Venezuelan Foreign Affairs Minister, Nicolás Maduro, announced that the Nov. 3 meeting of the Banco del Sur will be postponed until Dec. 5th. Brazil, Bolivia, Colombia, Ecuador, Paraguay, Uruguay and Venezuela were supposed to have met next week to sign on as members of the new regional bank. No reasons were given for the postponement.
The Banco del Sur was launched on Feb. 21, 2007 as a bilateral agreement between Venezuela and Argentina, with the hopes that other South American nations would soon join on. The support of the six countries is expected to inject much needed capital into the project. According to El Comercio Ecuador, the bank will have a startup capital of US$7 billion dollars to be used principally for regional development projects.
English-language news sites often refer to the bank as a populist initiative of Venezuelan President Hugo Chávez, implying that it is not a serious project. While it is true that the bank seeks to replace Washington-based lending agencies like the International Monetary Fund (IMF) the World Bank and the Inter-American Development Bank (IDB), it is too easy to write it off as just populist rhetoric, especially considering that the “populist rhetoric” is largely well-deserved criticism of the predatory lending policies historically followed by these organizations.
The history of South America and international financing is long and complicated.
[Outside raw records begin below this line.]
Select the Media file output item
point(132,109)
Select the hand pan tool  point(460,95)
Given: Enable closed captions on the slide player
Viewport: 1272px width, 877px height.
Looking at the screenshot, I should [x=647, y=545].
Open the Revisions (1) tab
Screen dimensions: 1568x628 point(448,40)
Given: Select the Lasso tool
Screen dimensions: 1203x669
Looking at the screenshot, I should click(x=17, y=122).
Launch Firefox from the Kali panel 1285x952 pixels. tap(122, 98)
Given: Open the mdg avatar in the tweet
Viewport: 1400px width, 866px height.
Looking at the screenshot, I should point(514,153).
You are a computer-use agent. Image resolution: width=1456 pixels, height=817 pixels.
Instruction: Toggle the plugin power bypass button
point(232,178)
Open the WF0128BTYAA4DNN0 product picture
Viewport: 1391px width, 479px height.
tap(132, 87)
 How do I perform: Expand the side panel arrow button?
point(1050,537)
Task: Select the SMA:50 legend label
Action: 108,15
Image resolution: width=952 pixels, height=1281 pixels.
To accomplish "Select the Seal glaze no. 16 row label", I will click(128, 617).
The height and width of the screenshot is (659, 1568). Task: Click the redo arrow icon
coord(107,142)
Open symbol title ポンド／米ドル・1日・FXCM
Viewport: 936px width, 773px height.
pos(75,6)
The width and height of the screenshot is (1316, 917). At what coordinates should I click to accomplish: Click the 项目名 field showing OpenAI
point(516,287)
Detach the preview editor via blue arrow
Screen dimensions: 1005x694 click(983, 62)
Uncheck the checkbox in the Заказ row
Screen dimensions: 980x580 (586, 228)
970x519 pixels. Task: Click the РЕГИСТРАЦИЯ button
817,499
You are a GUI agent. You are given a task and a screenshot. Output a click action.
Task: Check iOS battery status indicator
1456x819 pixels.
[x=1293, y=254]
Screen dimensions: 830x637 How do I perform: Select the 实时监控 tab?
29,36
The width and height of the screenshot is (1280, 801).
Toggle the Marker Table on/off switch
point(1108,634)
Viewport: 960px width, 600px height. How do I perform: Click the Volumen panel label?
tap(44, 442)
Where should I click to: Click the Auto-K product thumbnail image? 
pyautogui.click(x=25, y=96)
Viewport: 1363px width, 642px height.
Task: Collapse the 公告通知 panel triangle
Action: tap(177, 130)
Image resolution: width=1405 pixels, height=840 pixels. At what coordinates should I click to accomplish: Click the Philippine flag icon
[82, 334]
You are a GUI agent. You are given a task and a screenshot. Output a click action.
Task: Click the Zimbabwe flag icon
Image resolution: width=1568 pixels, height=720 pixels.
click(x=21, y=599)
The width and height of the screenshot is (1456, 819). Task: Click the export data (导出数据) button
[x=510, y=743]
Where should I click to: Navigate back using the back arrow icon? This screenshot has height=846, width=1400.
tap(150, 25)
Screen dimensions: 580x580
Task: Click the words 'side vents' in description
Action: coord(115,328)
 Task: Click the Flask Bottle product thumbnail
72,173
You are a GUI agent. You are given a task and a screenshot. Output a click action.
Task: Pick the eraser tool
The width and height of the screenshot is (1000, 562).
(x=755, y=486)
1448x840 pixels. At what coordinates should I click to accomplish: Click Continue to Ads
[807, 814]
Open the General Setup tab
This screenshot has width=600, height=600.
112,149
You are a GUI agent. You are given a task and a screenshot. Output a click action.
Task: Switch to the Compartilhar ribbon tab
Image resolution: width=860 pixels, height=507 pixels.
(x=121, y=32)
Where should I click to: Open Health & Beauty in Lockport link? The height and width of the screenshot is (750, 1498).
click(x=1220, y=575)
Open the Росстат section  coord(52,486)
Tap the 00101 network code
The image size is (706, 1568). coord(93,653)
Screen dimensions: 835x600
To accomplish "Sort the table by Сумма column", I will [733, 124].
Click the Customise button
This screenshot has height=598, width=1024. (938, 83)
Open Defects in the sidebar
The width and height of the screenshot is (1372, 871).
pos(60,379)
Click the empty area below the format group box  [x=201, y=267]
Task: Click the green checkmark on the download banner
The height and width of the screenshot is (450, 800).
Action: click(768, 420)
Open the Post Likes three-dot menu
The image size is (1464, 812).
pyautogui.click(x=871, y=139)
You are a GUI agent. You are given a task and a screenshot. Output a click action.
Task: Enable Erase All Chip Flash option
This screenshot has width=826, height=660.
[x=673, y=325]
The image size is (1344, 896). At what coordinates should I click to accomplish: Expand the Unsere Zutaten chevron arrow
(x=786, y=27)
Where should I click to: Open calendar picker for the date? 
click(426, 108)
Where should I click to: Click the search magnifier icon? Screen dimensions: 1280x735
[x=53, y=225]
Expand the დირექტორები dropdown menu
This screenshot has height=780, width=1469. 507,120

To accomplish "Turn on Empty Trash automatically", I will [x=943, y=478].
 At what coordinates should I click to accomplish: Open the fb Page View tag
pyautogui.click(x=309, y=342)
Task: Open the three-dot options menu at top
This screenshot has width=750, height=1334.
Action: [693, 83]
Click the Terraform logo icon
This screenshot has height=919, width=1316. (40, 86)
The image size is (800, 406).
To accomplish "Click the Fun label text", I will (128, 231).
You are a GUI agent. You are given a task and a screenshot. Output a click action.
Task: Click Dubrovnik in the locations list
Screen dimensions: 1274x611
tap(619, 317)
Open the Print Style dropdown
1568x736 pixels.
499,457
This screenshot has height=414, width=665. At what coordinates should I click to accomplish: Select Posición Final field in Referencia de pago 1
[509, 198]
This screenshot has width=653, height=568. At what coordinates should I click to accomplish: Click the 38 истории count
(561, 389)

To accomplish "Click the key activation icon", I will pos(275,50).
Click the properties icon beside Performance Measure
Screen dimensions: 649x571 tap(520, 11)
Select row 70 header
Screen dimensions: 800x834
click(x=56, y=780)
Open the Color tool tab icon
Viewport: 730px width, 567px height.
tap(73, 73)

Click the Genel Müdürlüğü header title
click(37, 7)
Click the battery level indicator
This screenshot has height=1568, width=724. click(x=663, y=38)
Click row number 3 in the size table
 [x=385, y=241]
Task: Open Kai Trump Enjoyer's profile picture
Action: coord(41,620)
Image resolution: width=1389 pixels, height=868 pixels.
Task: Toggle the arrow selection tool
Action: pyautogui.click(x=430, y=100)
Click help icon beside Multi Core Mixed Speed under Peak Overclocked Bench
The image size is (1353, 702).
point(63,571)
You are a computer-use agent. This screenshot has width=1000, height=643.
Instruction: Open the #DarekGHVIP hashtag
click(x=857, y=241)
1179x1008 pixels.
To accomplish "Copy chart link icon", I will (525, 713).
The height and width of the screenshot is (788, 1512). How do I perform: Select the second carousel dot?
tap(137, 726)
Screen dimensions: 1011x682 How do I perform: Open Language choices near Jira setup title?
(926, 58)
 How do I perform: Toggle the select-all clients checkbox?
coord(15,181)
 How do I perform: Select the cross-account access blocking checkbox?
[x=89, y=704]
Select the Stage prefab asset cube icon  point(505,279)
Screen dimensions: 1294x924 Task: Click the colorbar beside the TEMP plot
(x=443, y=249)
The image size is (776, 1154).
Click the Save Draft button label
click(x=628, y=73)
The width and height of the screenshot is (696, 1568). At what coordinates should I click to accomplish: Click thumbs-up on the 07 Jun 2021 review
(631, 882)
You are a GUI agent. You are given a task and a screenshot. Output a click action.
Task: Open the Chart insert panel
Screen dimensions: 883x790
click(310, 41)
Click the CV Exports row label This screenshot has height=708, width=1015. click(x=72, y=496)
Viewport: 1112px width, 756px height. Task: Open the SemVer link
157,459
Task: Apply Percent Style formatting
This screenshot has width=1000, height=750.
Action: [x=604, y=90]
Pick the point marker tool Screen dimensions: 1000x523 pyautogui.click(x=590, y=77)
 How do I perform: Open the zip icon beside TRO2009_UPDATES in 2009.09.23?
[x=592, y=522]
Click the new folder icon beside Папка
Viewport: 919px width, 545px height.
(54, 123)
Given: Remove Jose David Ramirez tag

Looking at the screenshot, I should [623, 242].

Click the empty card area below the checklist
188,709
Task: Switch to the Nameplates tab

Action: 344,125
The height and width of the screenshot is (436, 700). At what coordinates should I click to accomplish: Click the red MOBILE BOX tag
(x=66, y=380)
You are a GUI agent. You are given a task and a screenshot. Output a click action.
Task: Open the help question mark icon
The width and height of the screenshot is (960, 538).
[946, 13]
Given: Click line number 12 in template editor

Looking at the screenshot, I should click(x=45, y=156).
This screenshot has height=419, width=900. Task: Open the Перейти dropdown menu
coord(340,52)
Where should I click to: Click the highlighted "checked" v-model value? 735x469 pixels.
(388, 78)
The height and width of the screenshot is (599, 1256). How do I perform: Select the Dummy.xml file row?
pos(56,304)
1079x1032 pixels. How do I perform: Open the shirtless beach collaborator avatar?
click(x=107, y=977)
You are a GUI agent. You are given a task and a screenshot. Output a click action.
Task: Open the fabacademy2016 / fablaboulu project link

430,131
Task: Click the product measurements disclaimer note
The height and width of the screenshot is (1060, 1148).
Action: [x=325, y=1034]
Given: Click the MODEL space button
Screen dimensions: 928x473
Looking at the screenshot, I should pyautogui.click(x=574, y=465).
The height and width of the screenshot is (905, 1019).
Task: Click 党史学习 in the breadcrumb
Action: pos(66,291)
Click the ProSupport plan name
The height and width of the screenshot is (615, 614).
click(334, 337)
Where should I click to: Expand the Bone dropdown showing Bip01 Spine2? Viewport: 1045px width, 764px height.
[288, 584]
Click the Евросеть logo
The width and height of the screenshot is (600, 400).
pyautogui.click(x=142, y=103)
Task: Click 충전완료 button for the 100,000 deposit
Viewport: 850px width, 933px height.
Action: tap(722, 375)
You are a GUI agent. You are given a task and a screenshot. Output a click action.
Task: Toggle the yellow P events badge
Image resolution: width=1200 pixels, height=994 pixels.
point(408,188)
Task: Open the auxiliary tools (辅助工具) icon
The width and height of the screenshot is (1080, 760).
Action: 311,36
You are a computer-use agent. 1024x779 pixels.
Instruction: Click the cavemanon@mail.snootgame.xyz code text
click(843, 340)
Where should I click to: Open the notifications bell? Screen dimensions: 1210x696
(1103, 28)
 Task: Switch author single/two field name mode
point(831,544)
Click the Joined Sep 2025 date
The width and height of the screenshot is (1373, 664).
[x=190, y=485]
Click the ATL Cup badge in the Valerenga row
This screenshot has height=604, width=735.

Briefly, the 1980s and 1990s brought a wave of neo-liberal market reforms that emphasized privatization of state industries and fiscal restraint at the expense of social spending. The Washington based lending agencies encouraged these policies, often requiring local governments to adopt certain policies in exchange for much needed funds. This interventionist policy rubbed many in the region the wrong way and is in large part responsible for the negative image the U.S. now enjoys in the region today.
Following the economic and political upheavals that swept the continent in the early years of the 21st century, in many cases as a direct result of these high interest loan payments, many South American nations now have high credit risk ratings, making it difficult to secure the low interest loans necessary to finance infrastructure and development projects.
Beginning at the 2000 Summit of South American heads of state in Brasilia, two years before the founding of Venezuela’s Bolivarian Revolution, leaders have been trying to find new and innovative ways of financing regional development projects. The Banco del Sur is an answer to these issues. It is an example of regional leaders taking responsibility for their own problems and looking for solutions at home instead of abroad. Whether the bank will be competitive in the long run is another question all together, one whose answer is linked to the long-term stability of the region.
While the international community may be hesitant to invest in South America now, regional leaders have already come to the conclusion that their national interests lie in close cooperation with their neighbors, be they risky or not.